Jaime no tuvo tanta suerte, por eso de ser el primero y tener un despiste monumental de padres primerizos sí que intentamos al principio que durmiese en su cuna. Se supone que es lo que debe hacerse. Todo fue fatal: se despertaba, lloraba, yo intentaba calmarle a través de los barrotes, tenía que despertarme y despertarle para sacarle de ahí y darle el pecho. La cesárea me molestaba en todas estas incorporaciones. Los lloros también despertaban a mi marido. Acababa por meterle en la cama con remordimientos absurdos. A los pocos días comencé a leer e informarme sobre el colecho y un mundo de conocimientos se abrió. Lo que me pedía el cuerpo estaba bien, querer dormir junto a mi hijo era seguro y natural. Desear tenerle en brazos, junto a mi cuerpo, era lógico, tenía una explicación ancestral y había una legión de padres y profesionales de la salud que lo recomendaban y practicaban.
Jaime comenzó a irse solo a su camita cuando tenía dos años y dos meses y estuvo mucho tiempo durmiendo solo felizmente y del tirón.
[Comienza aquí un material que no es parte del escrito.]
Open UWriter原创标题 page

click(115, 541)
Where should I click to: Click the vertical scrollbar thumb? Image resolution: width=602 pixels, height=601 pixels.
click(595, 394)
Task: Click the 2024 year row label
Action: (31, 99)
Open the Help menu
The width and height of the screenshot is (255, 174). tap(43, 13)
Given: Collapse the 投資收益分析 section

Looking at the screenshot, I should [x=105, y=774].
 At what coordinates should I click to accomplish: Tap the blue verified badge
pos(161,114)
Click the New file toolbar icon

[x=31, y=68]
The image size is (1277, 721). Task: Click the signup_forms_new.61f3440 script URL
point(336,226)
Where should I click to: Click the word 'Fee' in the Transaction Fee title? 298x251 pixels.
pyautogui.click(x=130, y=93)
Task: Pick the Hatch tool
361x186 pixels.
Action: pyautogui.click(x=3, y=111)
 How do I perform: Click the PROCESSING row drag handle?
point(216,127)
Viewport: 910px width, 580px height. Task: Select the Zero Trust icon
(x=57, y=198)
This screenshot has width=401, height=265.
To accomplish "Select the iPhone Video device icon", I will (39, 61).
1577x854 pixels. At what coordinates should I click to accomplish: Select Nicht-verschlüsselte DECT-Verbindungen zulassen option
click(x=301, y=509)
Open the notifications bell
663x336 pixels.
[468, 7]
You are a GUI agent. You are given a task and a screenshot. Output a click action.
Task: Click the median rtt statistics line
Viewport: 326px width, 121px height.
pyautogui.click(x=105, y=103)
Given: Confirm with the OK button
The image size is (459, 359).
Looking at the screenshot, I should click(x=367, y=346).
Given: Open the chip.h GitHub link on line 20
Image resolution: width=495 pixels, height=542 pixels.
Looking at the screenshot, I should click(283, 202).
Ahora no duerme solo, tiene despertares nocturnos que tienen que ver con su trastorno generalizado del desarrollo, su autismo. Pero ese es otro tema.
A Julia le instalamos hace un par de meses una cama pequeñita en su cuarto, en el que ya hay una cama grande. Desde entonces se está durmiendo encantada en su “ama peeña”. Yo estoy cerca, en la “ama ande”. En algún momento a lo largo de la noche me reclamaba, sin despertarse del todo, y la traía a mi cama.
Ayer fue el primer día que al medio despertarse de madrugada exigió volver a su cama pequeña y allí siguió durmiendo felizmente toda la noche.
Seguro que aún reincide en visitarme. Pero nuestra primera noche separadas es un aviso claro de que pronto voy a echar de menos su cuerpecito a mi lado por las noches.